═══ Given entries

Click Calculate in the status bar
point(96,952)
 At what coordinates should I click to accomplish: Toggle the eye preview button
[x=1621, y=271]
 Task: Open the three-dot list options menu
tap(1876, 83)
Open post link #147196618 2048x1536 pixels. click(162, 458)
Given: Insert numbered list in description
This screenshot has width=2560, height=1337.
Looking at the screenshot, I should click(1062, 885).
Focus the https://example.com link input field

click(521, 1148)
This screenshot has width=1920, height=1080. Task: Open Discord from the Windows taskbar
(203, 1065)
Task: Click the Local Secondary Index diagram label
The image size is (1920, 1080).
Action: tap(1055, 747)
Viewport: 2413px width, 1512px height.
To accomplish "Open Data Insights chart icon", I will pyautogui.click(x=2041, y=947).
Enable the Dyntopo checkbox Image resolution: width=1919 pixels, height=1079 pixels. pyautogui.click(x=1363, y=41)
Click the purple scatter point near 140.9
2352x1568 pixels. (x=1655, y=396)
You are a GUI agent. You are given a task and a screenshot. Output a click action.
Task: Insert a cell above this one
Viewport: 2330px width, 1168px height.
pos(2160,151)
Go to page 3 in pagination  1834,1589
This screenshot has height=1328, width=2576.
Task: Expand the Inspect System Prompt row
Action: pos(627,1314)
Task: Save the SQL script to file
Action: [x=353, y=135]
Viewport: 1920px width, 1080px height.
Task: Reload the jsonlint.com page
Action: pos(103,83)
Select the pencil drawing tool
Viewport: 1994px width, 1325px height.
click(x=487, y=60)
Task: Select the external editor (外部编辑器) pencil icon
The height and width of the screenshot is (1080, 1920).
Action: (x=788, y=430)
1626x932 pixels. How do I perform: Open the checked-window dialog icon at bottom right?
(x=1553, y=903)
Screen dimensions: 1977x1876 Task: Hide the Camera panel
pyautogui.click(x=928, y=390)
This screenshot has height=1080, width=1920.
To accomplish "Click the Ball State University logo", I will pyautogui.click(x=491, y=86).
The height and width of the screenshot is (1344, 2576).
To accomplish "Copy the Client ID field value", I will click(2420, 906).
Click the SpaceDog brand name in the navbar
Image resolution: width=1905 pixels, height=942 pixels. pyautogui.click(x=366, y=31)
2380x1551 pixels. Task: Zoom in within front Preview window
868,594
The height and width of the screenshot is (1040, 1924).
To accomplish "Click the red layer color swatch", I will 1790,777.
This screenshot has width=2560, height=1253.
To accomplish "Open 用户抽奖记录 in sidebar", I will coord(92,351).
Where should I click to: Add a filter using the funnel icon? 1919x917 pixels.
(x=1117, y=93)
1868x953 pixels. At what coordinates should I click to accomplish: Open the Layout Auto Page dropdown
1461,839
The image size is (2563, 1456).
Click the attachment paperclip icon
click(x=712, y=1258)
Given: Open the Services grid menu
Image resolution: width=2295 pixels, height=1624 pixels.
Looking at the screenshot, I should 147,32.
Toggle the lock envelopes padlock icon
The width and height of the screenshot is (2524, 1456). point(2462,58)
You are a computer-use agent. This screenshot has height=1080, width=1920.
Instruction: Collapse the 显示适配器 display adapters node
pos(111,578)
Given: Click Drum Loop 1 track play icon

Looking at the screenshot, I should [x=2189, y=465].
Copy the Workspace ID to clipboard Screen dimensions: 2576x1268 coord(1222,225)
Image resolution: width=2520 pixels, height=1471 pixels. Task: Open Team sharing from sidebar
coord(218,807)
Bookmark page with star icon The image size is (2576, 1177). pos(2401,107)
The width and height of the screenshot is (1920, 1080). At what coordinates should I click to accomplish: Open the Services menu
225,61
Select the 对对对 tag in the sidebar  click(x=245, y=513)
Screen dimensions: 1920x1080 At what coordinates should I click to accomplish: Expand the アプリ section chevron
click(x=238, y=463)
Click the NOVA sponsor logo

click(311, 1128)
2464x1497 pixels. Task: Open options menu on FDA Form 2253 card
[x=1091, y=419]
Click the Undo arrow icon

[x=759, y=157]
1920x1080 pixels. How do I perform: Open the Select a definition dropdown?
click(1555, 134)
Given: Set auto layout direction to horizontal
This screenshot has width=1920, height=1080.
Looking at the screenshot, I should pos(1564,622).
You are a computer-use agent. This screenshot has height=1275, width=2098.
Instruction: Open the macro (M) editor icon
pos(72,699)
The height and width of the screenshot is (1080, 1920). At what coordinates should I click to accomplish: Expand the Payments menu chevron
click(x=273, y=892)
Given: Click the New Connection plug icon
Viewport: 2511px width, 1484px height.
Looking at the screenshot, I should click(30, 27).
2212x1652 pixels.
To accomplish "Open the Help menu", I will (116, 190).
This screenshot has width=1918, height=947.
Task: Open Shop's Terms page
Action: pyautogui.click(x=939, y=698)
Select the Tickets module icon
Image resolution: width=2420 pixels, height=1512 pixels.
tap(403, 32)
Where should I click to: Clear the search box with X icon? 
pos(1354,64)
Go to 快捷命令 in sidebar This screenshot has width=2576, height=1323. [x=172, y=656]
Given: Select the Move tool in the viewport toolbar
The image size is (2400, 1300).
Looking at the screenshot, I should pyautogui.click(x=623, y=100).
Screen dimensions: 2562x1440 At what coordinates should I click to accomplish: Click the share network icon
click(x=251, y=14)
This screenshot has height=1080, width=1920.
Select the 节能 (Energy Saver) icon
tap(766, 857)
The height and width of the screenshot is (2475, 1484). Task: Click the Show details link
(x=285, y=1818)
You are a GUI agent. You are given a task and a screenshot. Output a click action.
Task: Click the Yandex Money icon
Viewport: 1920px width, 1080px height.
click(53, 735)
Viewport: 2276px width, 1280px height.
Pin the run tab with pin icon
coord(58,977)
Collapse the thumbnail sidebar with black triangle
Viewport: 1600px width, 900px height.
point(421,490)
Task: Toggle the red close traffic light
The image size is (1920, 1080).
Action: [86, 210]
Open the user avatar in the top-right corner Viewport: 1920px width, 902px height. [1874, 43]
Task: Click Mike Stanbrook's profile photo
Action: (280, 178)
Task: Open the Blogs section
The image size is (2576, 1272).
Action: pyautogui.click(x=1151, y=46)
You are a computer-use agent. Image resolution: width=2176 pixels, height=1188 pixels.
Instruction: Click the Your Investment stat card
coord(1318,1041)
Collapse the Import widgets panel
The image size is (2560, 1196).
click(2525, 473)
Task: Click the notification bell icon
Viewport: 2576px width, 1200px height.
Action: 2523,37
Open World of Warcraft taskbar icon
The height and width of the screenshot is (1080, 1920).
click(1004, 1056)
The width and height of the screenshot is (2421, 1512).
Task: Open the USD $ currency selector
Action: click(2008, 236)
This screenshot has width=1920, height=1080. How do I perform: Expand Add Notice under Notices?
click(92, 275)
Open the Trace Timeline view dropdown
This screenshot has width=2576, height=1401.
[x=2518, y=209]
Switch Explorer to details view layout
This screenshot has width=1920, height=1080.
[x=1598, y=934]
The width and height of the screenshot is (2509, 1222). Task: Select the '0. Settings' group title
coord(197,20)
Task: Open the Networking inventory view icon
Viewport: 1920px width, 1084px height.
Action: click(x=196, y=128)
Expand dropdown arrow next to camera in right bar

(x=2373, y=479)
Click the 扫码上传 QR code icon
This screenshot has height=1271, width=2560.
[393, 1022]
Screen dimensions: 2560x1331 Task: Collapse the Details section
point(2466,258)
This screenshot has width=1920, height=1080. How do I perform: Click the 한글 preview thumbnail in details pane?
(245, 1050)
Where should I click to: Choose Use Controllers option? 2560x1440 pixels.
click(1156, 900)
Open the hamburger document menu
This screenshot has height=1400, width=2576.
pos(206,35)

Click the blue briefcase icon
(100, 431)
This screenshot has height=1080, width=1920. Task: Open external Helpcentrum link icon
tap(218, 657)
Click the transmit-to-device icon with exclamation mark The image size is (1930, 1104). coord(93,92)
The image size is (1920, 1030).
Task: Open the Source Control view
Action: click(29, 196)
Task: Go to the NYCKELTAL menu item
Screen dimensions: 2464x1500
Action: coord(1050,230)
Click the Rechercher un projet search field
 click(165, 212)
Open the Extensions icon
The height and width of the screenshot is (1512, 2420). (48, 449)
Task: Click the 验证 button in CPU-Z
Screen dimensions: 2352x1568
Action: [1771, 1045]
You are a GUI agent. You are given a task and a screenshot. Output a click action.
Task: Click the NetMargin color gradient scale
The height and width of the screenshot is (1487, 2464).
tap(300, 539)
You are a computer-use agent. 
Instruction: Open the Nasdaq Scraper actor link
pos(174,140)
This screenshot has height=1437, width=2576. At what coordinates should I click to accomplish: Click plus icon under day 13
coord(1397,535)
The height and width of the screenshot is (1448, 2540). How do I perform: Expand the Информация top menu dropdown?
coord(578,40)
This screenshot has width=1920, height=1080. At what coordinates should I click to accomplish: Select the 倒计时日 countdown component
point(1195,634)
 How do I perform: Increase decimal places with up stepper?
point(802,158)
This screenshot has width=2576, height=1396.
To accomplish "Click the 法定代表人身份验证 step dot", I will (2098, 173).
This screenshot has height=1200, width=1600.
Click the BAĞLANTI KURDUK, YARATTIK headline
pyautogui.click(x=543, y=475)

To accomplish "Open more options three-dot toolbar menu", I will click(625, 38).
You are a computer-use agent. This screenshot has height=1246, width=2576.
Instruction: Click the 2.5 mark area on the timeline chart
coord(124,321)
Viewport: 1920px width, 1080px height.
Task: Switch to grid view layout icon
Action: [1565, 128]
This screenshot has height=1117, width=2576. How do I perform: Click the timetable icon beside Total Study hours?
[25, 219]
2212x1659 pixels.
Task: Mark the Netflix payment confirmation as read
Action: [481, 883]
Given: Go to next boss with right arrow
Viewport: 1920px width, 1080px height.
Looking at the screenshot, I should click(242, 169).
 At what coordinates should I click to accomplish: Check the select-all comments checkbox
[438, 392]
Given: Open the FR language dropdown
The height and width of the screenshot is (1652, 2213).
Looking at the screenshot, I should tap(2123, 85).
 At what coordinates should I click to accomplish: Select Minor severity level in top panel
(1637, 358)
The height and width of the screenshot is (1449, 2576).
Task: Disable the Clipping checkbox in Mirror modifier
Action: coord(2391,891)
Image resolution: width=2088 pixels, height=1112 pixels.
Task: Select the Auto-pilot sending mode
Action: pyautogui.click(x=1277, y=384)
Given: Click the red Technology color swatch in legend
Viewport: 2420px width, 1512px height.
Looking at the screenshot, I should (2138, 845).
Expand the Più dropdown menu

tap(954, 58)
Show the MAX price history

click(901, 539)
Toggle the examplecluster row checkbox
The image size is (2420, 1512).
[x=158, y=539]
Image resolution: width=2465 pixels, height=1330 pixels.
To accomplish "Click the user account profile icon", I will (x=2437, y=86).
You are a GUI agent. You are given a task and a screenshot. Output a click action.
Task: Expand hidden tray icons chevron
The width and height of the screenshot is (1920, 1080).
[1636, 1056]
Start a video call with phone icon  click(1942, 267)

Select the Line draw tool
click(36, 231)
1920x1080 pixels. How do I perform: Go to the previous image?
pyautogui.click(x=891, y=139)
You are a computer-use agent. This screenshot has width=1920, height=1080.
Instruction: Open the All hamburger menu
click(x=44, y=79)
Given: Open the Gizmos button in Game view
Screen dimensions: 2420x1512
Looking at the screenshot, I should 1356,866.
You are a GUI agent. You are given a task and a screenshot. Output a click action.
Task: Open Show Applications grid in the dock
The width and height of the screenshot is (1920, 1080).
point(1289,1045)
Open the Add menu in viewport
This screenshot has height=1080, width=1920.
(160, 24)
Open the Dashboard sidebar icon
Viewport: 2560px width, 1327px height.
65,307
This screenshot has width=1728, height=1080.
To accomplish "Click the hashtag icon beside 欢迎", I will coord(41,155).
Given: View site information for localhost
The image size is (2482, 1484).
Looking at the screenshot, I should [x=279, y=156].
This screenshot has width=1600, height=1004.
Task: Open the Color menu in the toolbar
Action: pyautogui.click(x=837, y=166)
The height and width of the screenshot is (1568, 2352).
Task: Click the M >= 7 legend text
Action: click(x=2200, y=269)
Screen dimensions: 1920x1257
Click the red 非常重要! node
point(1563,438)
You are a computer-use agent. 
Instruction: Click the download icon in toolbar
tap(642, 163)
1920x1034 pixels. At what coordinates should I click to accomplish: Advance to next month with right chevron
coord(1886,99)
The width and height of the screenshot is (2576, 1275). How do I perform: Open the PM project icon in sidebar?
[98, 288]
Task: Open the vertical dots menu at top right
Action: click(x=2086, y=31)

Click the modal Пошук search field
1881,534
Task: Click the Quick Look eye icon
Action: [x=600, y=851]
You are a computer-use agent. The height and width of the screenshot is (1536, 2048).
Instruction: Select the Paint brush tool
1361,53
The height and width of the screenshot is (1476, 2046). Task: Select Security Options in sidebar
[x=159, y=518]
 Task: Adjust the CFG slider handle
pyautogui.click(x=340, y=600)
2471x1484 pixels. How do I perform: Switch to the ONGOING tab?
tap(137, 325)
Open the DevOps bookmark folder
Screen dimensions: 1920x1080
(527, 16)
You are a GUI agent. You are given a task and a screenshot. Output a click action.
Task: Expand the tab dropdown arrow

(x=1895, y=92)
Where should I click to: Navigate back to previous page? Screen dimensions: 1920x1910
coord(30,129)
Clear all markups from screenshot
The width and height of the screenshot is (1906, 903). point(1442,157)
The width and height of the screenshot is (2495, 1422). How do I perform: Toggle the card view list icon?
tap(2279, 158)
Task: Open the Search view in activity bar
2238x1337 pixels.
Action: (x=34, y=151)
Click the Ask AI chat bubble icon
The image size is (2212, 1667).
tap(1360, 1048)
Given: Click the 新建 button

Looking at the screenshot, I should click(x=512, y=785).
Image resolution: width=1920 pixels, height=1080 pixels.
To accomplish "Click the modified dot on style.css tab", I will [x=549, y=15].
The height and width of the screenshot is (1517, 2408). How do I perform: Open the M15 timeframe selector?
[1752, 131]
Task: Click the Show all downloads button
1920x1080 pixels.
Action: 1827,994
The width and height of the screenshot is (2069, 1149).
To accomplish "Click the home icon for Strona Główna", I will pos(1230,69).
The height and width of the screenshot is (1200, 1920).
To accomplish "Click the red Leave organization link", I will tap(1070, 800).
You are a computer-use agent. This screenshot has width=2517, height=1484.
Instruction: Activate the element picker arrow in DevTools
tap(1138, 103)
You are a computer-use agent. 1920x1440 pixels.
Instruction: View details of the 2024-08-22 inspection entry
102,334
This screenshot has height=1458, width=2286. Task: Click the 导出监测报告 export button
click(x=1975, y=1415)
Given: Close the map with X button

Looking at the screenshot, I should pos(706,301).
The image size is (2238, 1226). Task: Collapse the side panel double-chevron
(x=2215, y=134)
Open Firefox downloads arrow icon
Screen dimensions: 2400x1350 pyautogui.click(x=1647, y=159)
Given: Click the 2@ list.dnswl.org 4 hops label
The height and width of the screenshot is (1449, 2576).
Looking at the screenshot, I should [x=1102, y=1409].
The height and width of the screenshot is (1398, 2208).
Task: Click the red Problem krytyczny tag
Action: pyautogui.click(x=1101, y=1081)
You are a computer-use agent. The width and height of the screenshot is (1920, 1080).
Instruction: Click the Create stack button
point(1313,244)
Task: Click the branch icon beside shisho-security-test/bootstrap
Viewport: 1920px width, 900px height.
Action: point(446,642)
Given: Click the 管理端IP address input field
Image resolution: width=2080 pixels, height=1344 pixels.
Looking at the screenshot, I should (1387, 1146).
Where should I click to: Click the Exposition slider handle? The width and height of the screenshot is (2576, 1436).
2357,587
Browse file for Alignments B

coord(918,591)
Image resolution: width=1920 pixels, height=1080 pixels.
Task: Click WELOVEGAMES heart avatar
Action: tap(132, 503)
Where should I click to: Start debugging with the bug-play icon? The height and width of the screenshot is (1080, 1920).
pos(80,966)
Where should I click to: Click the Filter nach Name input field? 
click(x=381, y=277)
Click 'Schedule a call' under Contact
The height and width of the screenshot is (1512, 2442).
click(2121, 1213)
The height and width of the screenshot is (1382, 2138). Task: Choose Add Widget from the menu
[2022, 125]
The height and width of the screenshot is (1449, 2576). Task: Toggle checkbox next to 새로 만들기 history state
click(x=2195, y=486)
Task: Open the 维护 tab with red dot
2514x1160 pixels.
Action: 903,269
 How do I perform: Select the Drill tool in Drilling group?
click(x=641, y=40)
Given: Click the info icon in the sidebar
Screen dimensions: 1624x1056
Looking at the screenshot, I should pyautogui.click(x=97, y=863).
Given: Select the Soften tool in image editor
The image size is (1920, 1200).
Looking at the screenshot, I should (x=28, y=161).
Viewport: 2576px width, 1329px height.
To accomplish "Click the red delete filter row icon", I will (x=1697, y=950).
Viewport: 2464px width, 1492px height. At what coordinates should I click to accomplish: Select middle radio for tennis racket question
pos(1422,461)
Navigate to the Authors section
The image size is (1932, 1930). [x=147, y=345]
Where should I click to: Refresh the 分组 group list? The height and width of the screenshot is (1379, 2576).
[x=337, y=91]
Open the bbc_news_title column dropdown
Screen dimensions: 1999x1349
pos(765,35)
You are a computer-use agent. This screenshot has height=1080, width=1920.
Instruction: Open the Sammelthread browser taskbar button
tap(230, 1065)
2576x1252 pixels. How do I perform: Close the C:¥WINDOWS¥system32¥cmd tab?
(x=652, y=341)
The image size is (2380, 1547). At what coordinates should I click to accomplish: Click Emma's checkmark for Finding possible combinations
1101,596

══════

— Exercise details —
Look through the entries and return each line that has the word "Copy" in it.

— Expected answer —
To accomplish "Copy the Client ID field value", I will click(2420, 906).
Copy the Workspace ID to clipboard Screen dimensions: 2576x1268 coord(1222,225)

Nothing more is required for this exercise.